# Besten 3D spiele



## Master06 (13. Februar 2011)

Hallo zusammen,
könnt ihr mir sagen welche Spiele die besten 3D Grafiken haben auf PC?  


Danke
MFG Master06


----------



## -Phoenix- (13. Februar 2011)

Moin

Metro 2033 und Crysis.

lg.


----------



## der_knoben (13. Februar 2011)

So siehts aus.


----------



## cemo (13. Februar 2011)

ALso ich spiele mit dem 3D Vision System von Nvidia COD sehr gerne und BFBC2 datt ist Geil in 3D


----------



## Chriss4Cross (13. Februar 2011)

Hat jmd. mal Fifa in 3D gespielt?

Könnte mir da vorstelln, dass man sogar nen Vorteil von 3D hat..?!


----------



## Gast1111 (13. Februar 2011)

@TE Meinst du die normale Grafik also ohne 3D Techniken wie 3D Vision (Das heißt nämlich dann auch 3D Spiele) oder die beste Grafik mit 3 Dimensionalen Effekten, also die die z.B mit Shutter Brillen realisiert werden?


----------



## -Lucky+Devil- (13. Februar 2011)

Hi,

leider kann ich nur von 3D Discover (also Red/Cyan Brille) berichten, aber die Spiele dürften bei Shutterbrillen-3D genauso gut oder schlecht vom Effekt her sein.

Was mich sehr fasziniert hat, war: *
(sehr gut)*
 Left2Dead 1 (Link zu Nvidia Surround 3D Bildern (red/cyan-Brille))
Call of Duty 6 (Hammer!)  (Link zu Nvidia Surround 3D Bildern (red/cyan-Brille))
Prototype  (Link zu Nvidia Surround 3D Bildern (red/cyan-Brille))
Avatar
Resident Evil 5

Left2Dead 2  (Link zu Nvidia Surround 3D Bildern (red/cyan-Brille)) war wiederum "*gut*" und Call of Duty 4 war sogar "befriedigend-ausreichend".
Gut war ausserdem noch:
Dirt2 (jaaa, empfand ich als gut, obwohl es nur als "poor" bewertet wurde)
GTA4
Battefield: BC 2 (war fast sehr gut!!)

*
befriedigend*:
Dead Space 1 (bis ausreichend)
*
ausreichend*:
Half Life 2 mit Fakefactory Mod (Episode 2 probiert)

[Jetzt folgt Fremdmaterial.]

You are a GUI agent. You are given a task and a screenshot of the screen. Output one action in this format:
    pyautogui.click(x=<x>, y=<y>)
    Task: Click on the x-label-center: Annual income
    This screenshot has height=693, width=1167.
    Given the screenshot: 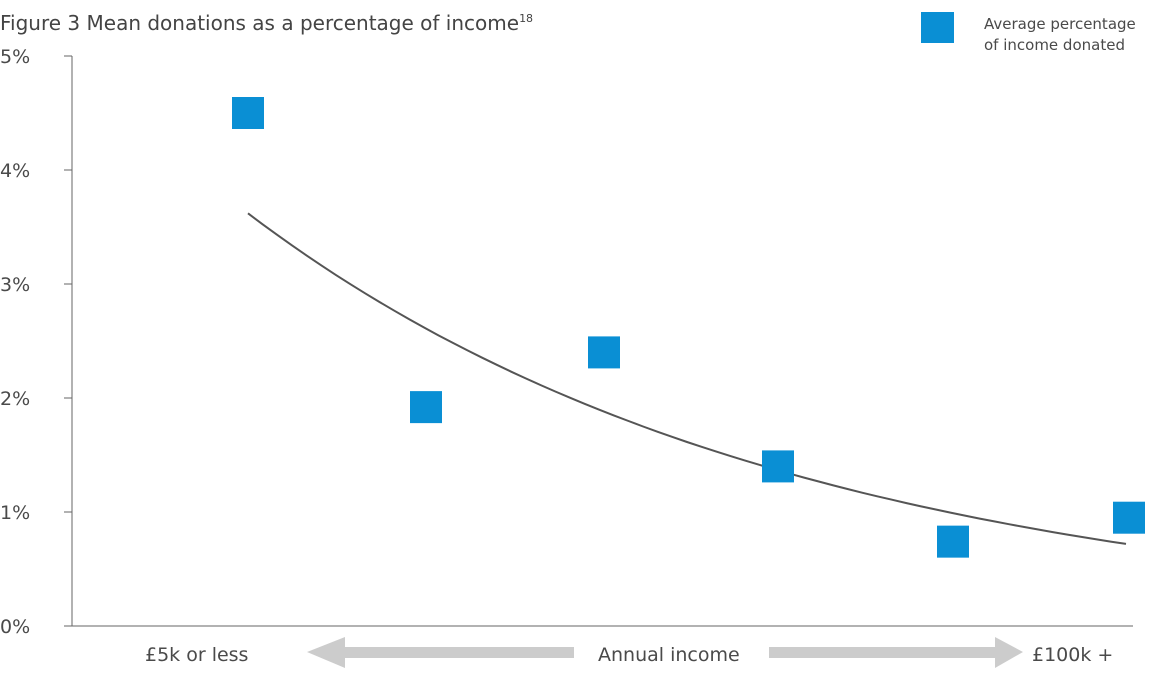 What is the action you would take?
    pyautogui.click(x=669, y=655)
     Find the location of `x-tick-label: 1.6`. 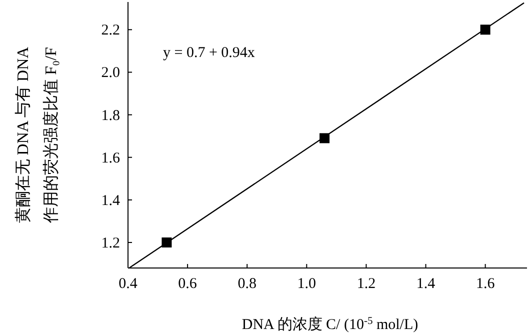

x-tick-label: 1.6 is located at coordinates (486, 284).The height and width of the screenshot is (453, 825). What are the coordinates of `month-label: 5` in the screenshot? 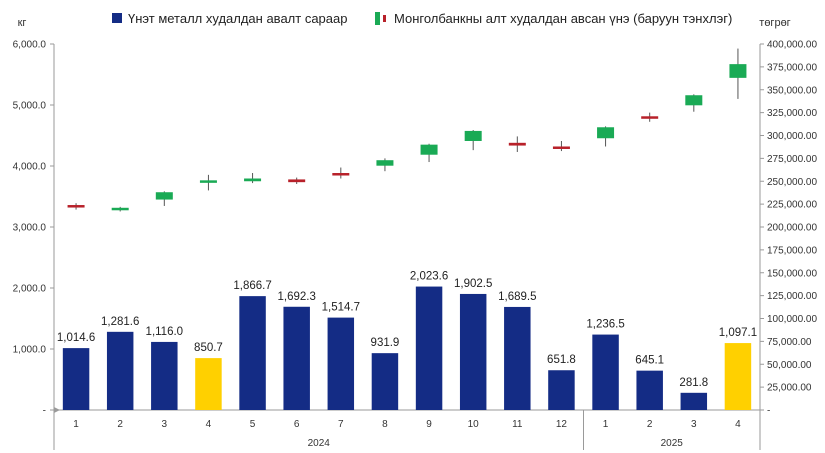 It's located at (253, 424).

Sehr schlecht oder geht gar nicht (*mangelhaft*):
Call of Juarez

Mehr habe ich noch nicht ausprobiert. Ist nur meine Meinung. 


Ich fand es ziemlich spassig und CoD 4 und L4Dead 1 waren richtig geil!!

Hoffe, habe geholfen, denn vielleicht zockst du die oben genannten Spiele gar nicht. 

Gruss LD


----------



## Master06 (13. Februar 2011)

Ja ich mein ich hab eine GTX 570 und wollte es ausschöpfen mit guten 3D Spielen. Wie z.B. Crysis


----------



## Jack ONeill (13. Februar 2011)

Dann versuch es mit Metro 2033, in 3D sollte es schon eng werden mit deiner Karte. (in max. Einstellungen halt)


----------



## -Lucky+Devil- (13. Februar 2011)

> Ja ich mein ich hab eine GTX 570 und wollte es ausschöpfen mit guten 3D Spielen. Wie z.B. Crysis



Dann war ich falsch . Egal!


----------



## Master06 (14. Februar 2011)

-Lucky+Devil- schrieb:


> Dann war ich falsch . Egal!


Danke trotzdem


----------



## DenniRauch (15. Februar 2011)

Batman: Arkham Asylm kommt in 3D auch richtig gut rüber!


----------



## -Lucky+Devil- (15. Februar 2011)

Ich würde Mirror's Edge empfehlen. Toller Grafikstil, tolle Geschichte und einfach ein Erlebnis, wenn man über die Häuserschluchten springt.

Man sollte auch bei dem Spiel ein sehr hohes AA reinmachen. Somit wird auch die GraKa gefordert.


----------